++++ Section du document

Au patrimoine mondial de l’humanité
En 2005, débutent de colossaux travaux de rénovation du site de Wallers-Arenberg. D’abord, les bâtiments les plus anciens, puis « les parements des bâtiments datant du xixe siècle. Les maçonneries sont en brique locale couronnée de cordon en pierre de Lunel originaire des carrières du Boulonnais », détaille la plaquette d’Arenberg Creative Mine. Deux ans plus tard, le clos et le couvert (qui assurent l’étanchéité à l’eau et à l’air) du bâtiment des recettes, surmonté de son chevalement, sont également restaurés, ainsi que la passerelle, le bâtiment sanitaire et la salle des pendus – vestiaire où les mineurs suspendaient leurs vêtements au plafond. Ce type de pièces qui comprenaient aussi des douches a équipé la grande majorité des sites d’extraction du début du xxe siècle. En tout, plus de 11,5 millions d’euros seront investis dans la rénovation des lieux et leur transformation. Cette nouvelle page de l’histoire de la mine s’ouvre officiellement en 2015, par l’inauguration de ce nouveau lieu consacré à l’image et aux médias numériques, en partenariat avec l’université de Valenciennes et du Hainaut-Cambrésis (UVHC), en présence du réalisateur Costa-Gavras et d’un millier d’invités. Ce jour-là, Alain Bocquet ne cache pas sa fierté de voir le projet aboutir. « Mon rêve, c’est qu’ici il y ait beaucoup d’étudiants, beaucoup de personnes qui viennent visiter (le site), que des gens viennent manger dans ce qui sera demain le restaurant, que s’y tiennent des séminaires d’entreprise, qu’il y ait de la vie », déclarera l’élu communiste.
Entre-temps, le 30 juin 2012, l’Unesco inscrit 353 biens du bassin minier du Nord-Pas-de-Calais au patrimoine mondial de l’humanité. Parmi eux, le lot numéro 15, le plus vaste en termes d’envergure, comprend, entre autres, Wallers et la fosse d’Arenberg des mines d’Anzin.
Trois décennies après la mise à l’arrêt définitif de son activité, le site nordiste a réussi sa reconversion. Plus de 50 films, téléfilms et clips y ont été tournés. Pari réussi. À Wallers-Arenberg, la mémoire des mineurs côtoie le cinéma, l’innovation et les nouvelles technologies. Et des briques rouges de ses monumentaux bâtiments, transpire désormais ce subtil équilibre où se conjuguent le passé et l’avenir.

++++++++

_Marche à suivre_
Transcrivez fidèlement le passage du texte ci-dessus sur le site minier de Wallers-Arenberg, en commençant à « Entre-temps, le 30 » et en terminant à « passé et l’avenir. ».

++++ Extraits de données

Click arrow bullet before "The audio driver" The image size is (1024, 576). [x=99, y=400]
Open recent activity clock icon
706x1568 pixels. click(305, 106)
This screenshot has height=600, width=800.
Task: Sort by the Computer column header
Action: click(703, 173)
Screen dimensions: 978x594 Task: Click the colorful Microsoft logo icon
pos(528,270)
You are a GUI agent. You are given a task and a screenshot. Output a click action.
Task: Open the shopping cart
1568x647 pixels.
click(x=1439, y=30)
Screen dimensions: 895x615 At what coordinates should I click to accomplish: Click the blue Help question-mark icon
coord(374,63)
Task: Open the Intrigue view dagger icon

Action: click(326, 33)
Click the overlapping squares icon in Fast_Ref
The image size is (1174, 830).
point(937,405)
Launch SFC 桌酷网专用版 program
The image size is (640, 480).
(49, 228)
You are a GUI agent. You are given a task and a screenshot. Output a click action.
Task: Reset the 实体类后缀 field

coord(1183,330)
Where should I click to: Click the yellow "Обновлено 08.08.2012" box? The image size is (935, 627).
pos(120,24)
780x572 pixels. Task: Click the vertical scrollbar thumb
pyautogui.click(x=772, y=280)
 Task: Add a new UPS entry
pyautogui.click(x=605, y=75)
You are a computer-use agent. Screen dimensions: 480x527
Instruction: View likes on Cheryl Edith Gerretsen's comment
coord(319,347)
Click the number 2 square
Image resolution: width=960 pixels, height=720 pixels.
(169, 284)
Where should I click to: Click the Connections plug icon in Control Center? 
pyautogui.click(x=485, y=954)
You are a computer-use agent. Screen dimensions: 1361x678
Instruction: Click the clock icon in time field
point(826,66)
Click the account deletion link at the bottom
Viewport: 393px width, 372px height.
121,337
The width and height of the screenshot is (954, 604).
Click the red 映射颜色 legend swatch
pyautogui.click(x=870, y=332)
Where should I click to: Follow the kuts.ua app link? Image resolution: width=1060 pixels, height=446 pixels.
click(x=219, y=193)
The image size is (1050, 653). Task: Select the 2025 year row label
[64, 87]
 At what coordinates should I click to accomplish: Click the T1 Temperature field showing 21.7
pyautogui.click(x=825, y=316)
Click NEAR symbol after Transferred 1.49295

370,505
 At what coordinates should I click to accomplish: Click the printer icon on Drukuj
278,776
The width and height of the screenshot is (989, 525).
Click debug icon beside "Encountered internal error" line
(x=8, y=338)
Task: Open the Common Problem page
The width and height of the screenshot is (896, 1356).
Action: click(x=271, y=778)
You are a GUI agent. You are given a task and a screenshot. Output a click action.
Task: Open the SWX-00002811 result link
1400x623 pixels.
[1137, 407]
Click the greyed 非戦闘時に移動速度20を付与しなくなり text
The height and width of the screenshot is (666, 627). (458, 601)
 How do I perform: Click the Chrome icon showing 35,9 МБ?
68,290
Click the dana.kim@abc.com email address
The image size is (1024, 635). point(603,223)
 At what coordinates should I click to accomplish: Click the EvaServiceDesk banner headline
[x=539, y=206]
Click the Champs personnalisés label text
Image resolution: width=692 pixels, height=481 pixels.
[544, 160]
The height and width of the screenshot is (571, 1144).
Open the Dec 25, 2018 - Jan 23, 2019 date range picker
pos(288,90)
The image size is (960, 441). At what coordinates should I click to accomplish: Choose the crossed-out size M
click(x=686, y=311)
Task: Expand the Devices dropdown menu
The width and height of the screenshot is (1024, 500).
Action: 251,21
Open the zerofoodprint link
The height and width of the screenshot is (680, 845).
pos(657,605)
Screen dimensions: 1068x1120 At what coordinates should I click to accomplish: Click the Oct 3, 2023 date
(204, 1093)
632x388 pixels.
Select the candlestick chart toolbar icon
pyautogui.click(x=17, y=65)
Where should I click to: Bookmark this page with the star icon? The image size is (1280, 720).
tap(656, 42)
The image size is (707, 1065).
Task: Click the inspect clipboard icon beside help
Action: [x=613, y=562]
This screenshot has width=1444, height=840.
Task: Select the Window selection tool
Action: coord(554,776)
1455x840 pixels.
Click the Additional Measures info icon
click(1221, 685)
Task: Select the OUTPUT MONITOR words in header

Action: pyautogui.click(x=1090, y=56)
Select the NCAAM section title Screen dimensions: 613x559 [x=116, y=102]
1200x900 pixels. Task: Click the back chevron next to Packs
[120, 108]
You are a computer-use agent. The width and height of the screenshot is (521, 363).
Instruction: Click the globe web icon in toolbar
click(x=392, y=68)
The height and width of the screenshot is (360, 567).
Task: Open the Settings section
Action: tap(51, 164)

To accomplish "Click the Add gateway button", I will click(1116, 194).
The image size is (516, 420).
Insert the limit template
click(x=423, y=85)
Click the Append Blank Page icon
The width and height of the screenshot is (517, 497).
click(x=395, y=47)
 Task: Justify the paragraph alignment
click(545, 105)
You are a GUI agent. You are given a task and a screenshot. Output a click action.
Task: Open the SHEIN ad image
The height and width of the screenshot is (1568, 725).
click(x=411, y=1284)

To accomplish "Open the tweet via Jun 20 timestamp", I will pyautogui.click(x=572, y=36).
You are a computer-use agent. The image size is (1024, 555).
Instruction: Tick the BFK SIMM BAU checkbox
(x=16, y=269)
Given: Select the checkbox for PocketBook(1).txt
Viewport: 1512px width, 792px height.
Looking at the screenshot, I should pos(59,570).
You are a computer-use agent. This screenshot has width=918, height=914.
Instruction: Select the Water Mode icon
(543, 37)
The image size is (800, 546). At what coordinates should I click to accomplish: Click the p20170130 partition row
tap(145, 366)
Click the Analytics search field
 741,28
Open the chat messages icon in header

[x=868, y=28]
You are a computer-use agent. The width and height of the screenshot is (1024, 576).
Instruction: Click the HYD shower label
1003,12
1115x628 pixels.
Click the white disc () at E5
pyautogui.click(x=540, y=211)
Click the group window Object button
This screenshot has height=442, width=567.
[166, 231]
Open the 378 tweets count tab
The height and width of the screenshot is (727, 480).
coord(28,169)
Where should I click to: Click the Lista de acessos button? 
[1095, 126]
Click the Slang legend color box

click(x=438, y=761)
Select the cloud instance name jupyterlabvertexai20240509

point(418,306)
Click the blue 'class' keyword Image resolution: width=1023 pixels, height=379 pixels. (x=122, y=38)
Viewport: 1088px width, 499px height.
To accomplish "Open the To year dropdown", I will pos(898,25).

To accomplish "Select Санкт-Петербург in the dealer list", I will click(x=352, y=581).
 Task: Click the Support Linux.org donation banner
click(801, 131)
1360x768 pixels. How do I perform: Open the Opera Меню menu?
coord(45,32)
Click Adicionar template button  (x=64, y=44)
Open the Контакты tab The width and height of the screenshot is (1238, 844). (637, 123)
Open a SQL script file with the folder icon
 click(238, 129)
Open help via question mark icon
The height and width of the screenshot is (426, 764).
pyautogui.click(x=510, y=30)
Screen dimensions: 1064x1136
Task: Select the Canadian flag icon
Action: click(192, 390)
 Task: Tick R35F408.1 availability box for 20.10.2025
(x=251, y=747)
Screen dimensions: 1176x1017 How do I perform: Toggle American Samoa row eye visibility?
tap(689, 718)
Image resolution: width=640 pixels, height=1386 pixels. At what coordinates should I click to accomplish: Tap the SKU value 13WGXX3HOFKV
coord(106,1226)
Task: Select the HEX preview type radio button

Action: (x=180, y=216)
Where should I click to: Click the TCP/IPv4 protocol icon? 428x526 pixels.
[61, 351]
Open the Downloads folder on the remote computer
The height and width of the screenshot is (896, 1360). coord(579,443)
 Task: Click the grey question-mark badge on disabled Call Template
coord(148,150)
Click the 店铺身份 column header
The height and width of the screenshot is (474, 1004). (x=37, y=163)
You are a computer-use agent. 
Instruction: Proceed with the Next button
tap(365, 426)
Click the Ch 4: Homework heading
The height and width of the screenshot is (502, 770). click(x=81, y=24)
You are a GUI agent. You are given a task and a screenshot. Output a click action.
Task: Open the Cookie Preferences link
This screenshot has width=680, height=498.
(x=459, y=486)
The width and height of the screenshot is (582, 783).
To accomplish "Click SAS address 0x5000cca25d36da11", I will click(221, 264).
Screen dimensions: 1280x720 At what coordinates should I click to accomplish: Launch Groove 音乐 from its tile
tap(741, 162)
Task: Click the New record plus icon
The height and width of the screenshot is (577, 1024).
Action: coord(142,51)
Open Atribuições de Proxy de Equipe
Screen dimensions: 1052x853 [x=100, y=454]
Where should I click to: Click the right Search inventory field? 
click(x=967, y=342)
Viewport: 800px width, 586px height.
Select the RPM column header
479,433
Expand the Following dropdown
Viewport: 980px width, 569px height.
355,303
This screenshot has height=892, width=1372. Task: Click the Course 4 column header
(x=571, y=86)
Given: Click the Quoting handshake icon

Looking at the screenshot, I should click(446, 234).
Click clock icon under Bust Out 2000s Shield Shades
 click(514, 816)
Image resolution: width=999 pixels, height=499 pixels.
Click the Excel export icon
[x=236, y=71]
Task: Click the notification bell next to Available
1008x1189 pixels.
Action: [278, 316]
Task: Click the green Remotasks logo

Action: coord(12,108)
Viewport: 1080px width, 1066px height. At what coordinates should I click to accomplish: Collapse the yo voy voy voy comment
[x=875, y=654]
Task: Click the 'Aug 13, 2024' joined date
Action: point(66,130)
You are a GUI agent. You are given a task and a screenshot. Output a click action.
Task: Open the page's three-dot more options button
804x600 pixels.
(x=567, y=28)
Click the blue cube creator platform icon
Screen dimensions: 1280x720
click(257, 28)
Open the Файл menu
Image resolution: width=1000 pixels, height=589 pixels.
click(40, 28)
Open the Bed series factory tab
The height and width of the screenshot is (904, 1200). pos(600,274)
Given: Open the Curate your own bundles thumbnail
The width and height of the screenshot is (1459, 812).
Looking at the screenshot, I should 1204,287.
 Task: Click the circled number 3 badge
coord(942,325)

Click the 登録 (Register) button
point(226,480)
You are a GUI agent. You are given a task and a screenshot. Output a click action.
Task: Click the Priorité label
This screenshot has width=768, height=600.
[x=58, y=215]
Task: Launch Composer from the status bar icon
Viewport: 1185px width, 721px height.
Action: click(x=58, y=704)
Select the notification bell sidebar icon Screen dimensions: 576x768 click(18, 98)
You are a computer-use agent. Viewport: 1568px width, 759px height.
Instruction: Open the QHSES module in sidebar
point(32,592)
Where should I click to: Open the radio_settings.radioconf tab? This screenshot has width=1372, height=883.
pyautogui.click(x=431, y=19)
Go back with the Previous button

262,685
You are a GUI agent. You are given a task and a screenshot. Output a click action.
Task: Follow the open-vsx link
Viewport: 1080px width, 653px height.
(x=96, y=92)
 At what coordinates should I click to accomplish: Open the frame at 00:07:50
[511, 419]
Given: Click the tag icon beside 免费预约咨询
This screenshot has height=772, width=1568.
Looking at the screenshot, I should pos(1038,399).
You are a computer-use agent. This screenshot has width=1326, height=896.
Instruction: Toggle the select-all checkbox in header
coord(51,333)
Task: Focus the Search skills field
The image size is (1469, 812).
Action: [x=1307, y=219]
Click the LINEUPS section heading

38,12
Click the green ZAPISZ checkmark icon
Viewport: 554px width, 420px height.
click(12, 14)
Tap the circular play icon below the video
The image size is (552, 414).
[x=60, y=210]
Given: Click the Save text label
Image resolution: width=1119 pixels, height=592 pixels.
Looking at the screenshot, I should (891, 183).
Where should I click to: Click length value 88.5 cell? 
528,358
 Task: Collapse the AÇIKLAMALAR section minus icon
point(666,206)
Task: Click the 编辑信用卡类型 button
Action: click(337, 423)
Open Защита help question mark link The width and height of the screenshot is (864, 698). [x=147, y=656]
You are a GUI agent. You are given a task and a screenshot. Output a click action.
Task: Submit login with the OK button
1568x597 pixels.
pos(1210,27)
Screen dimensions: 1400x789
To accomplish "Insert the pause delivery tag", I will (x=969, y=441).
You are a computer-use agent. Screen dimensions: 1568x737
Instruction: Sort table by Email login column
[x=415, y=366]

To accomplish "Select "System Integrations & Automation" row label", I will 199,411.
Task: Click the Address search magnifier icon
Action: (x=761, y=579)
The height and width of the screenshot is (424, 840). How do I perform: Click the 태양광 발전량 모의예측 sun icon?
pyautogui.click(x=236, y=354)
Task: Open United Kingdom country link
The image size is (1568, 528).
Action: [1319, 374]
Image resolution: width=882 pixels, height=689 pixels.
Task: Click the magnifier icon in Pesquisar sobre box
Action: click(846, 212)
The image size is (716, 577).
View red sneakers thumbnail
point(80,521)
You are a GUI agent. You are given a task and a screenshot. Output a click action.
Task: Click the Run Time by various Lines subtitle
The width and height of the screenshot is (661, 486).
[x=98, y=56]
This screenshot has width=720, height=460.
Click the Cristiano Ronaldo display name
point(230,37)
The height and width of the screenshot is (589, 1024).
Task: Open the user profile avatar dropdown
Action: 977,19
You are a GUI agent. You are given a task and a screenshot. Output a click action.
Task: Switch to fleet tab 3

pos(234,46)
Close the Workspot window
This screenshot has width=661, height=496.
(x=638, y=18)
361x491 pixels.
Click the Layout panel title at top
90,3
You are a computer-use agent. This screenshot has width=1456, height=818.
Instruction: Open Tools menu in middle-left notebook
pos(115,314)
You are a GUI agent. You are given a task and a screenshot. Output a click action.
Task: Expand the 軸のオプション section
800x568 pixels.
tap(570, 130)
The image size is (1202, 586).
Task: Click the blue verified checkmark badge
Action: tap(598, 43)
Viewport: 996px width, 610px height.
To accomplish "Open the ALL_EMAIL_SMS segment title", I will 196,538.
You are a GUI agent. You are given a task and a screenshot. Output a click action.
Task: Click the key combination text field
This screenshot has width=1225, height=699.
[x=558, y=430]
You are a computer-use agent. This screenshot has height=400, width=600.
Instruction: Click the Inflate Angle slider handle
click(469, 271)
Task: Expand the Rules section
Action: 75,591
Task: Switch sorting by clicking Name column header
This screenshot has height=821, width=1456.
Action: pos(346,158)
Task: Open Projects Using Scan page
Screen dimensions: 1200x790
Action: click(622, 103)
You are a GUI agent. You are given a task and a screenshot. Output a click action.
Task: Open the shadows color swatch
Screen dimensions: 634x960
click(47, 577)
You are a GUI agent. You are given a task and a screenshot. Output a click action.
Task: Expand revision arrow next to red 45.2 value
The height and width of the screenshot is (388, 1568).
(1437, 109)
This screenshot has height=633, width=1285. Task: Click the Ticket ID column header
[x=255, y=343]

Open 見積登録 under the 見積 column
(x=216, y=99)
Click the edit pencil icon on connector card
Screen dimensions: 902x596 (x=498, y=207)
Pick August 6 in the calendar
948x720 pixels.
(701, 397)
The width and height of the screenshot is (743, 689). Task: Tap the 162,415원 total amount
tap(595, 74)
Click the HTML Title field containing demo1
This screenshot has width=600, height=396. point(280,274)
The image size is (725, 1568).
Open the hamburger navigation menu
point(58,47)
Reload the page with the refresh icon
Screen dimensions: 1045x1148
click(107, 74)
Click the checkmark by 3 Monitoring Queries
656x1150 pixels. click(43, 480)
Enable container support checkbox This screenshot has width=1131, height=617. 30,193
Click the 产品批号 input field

++++++++

_Espace de réponse_
Entre-temps, le 30 juin 2012, l’Unesco inscrit 353 biens du bassin minier du Nord-Pas-de-Calais au patrimoine mondial de l’humanité. Parmi eux, le lot numéro 15, le plus vaste en termes d’envergure, comprend, entre autres, Wallers et la fosse d’Arenberg des mines d’Anzin.
Trois décennies après la mise à l’arrêt définitif de son activité, le site nordiste a réussi sa reconversion. Plus de 50 films, téléfilms et clips y ont été tournés. Pari réussi. À Wallers-Arenberg, la mémoire des mineurs côtoie le cinéma, l’innovation et les nouvelles technologies. Et des briques rouges de ses monumentaux bâtiments, transpire désormais ce subtil équilibre où se conjuguent le passé et l’avenir.